To understand the culture of Riedra, you must first understand that the Riedrans do not distinguish between work, worship, and daily life. They are the same thing. A farmer tilling a field under the Bountiful Horn is not merely producing food. She is honoring the Inspired, advancing her spiritual evolution along the Path of Inspiration, and contributing to the collective devotion that sustains the Unity. A builder laying crysteel panels under the Sturdy Wall is not merely constructing a building. He is participating in a sacred act — the extension of the Inspired's vision into physical form. When a Riedran invokes the name of an Inspired lord in a moment of difficulty, she is not praying in the way a Thrane prays to the Silver Flame. She is calling on a being she believes is physically present on the same continent, inhabited by a benevolent spirit, who might — if her devotion is sufficient — turn attention to her problem.

This is not faith in the Khorvairian sense. It is closer to the Aereni relationship with the Undying Court — an interaction with something demonstrably real. The Riedrans have seen the Inspired. They have witnessed their beauty, felt the psychic resonance of their presence, experienced the shared dreams the monoliths broadcast. The question of whether the Inspired are what they claim to be does not arise, because the Riedrans have never been given a reason to ask it and the system in which they live provides no framework for asking.

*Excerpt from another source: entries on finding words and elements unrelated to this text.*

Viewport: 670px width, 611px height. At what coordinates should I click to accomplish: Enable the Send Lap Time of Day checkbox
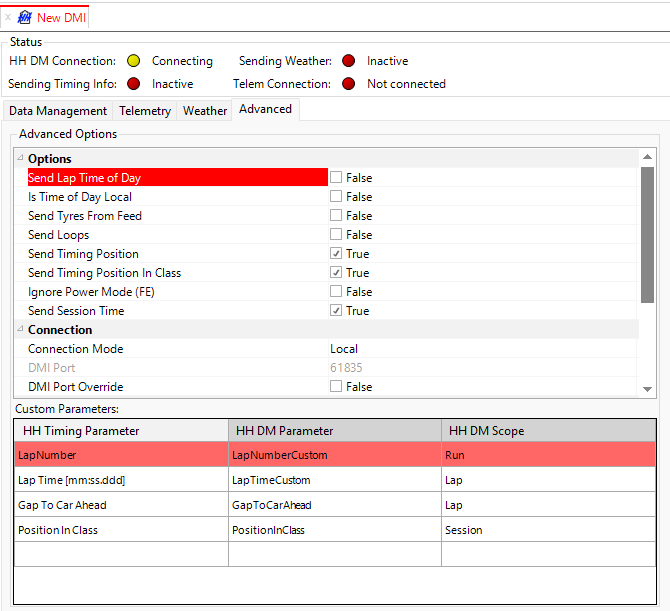pos(336,178)
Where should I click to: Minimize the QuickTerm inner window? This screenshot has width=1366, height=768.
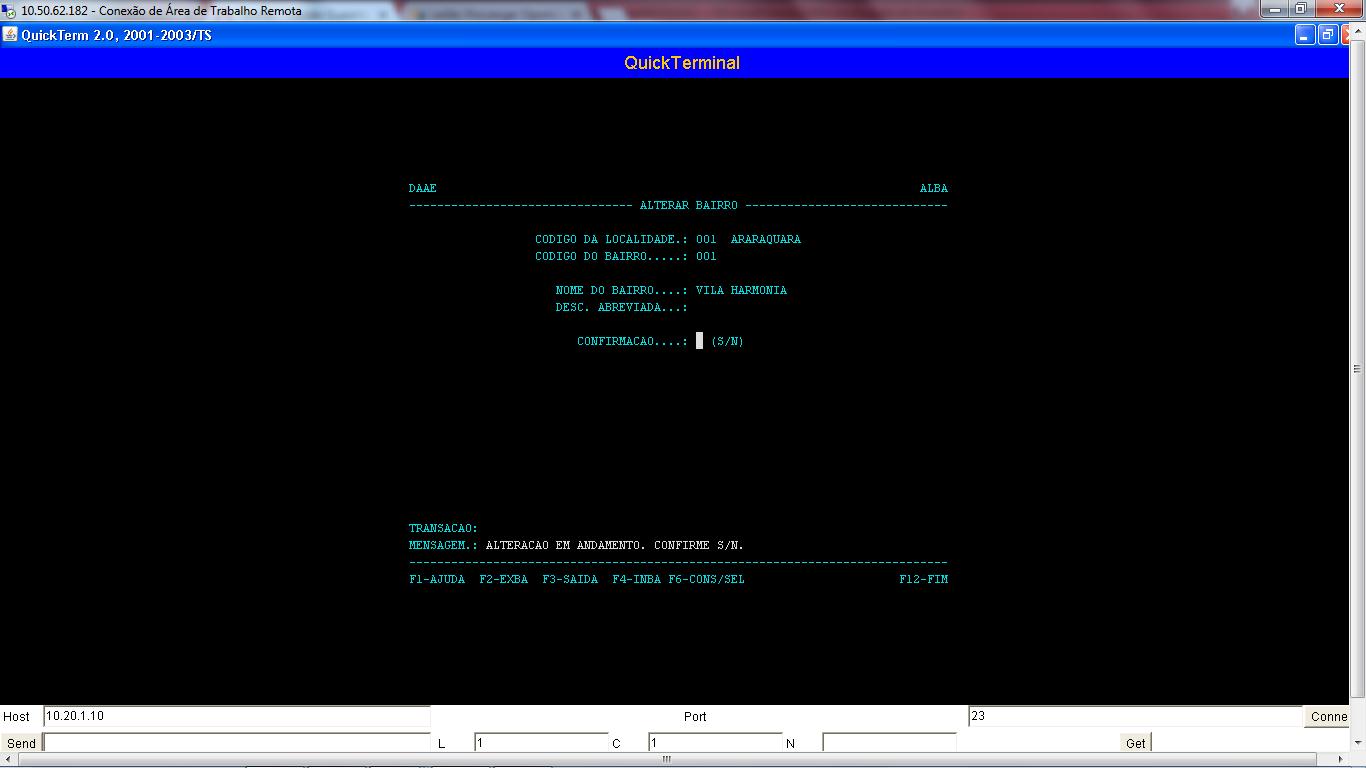1305,35
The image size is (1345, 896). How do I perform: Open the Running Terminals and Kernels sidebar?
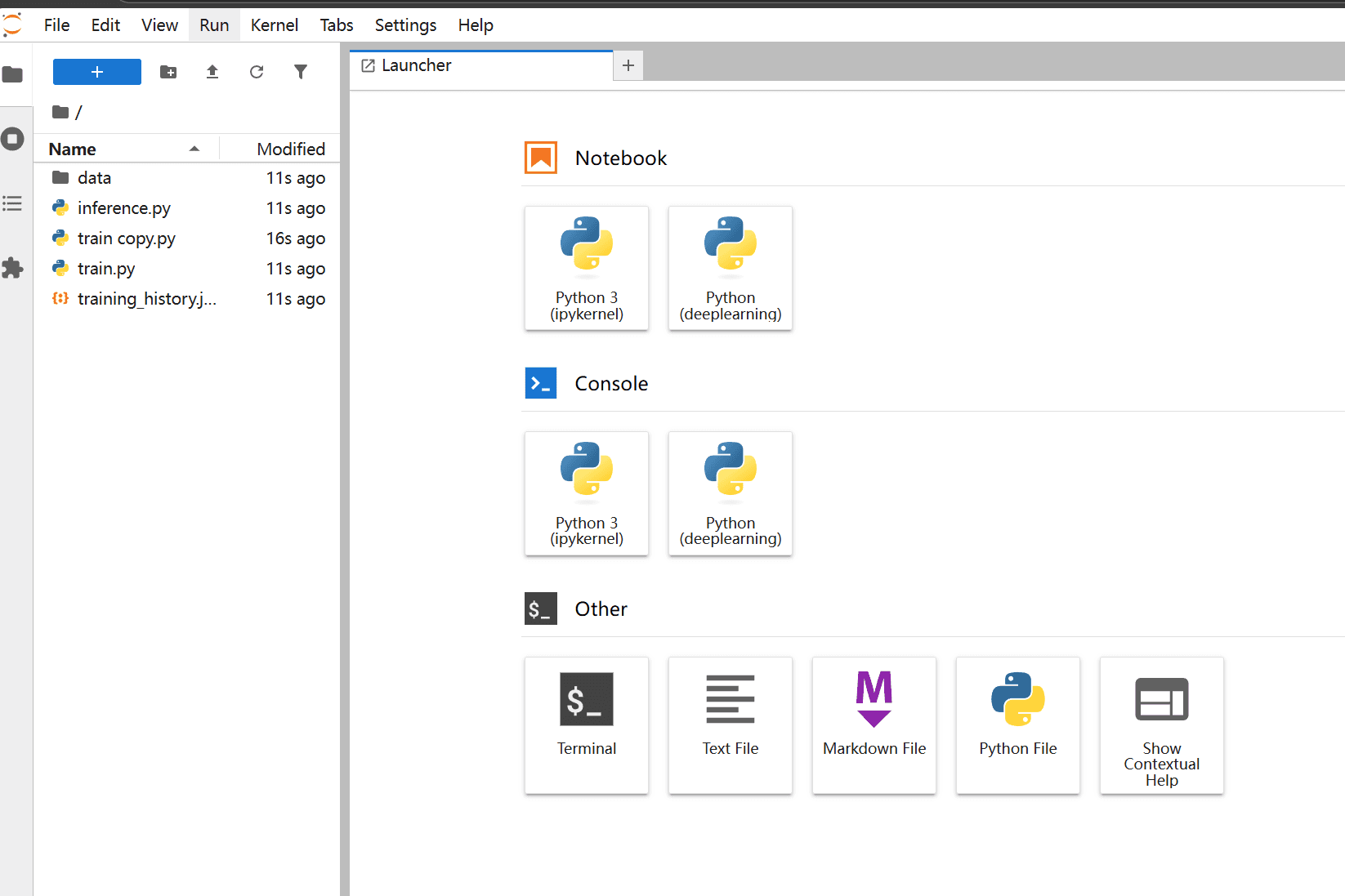tap(12, 139)
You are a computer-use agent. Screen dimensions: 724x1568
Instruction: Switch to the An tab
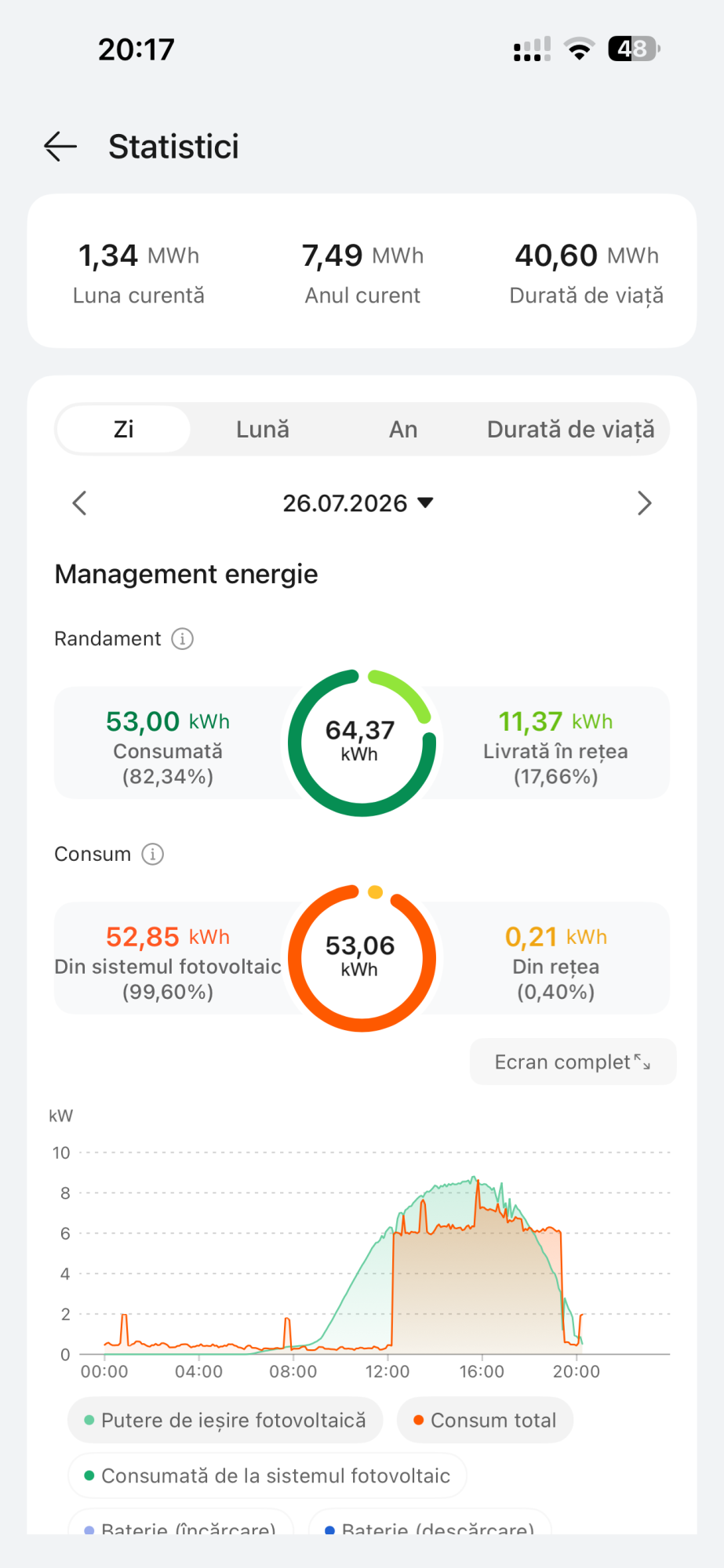[403, 430]
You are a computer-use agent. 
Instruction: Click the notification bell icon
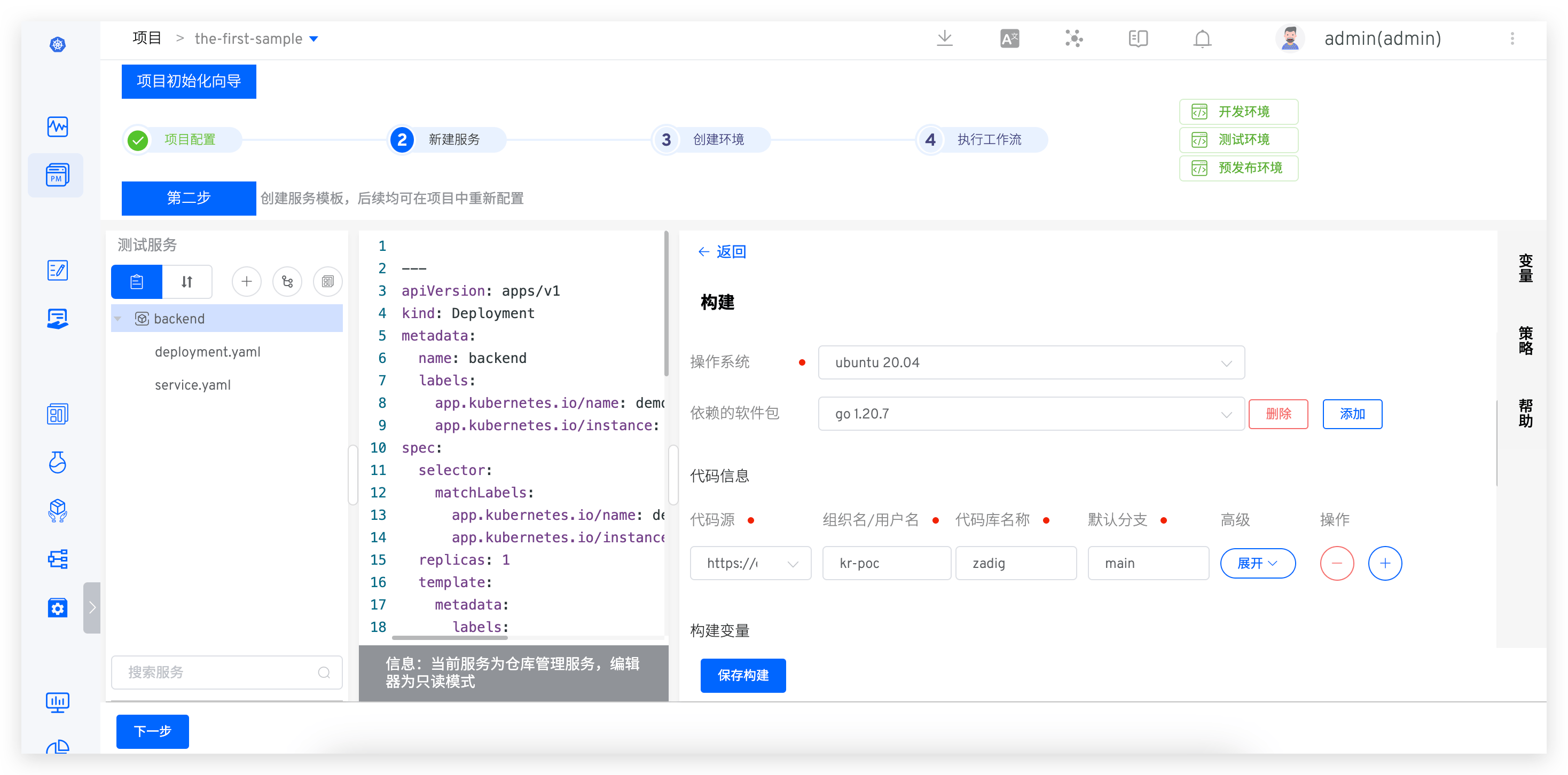pos(1202,38)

The Path of Inspiration teaches that life is a cycle of reincarnation. Through devotion and service, a soul ascends through successive lives — passing through cycles as beast and human — until it achieves the state of an il-altas, one of the great spirits that guide others toward perfection. The Inspired are believed to be mortals so refined that the il-altas have chosen to inhabit their bodies. To serve the Inspired is therefore to serve the highest expression of spiritual achievement, and to serve well is the surest path to one's own ascension. This belief permeates everything. It explains why Riedrans work without complaint, endure without protest, and accept the absence of luxuries that Khorvairians consider essential to a civilized life. The luxuries are not missing. They were never needed. The work is enough.

The Shape of Devotion

Riedran ceremonial life is structured around communal rituals that reinforce the collective bond between the people and the Inspired. Priests — community leaders selected by the Inspired for their loyalty and devotion — oversee namings, weddings, funerals, and the monthly celebrations of thanks that bring each village together for an hour of hymns, praise, and shared meals. These ceremonies are simple, communal, and serve a dual purpose: binding the community together and focusing the psychic energy that the monoliths collect.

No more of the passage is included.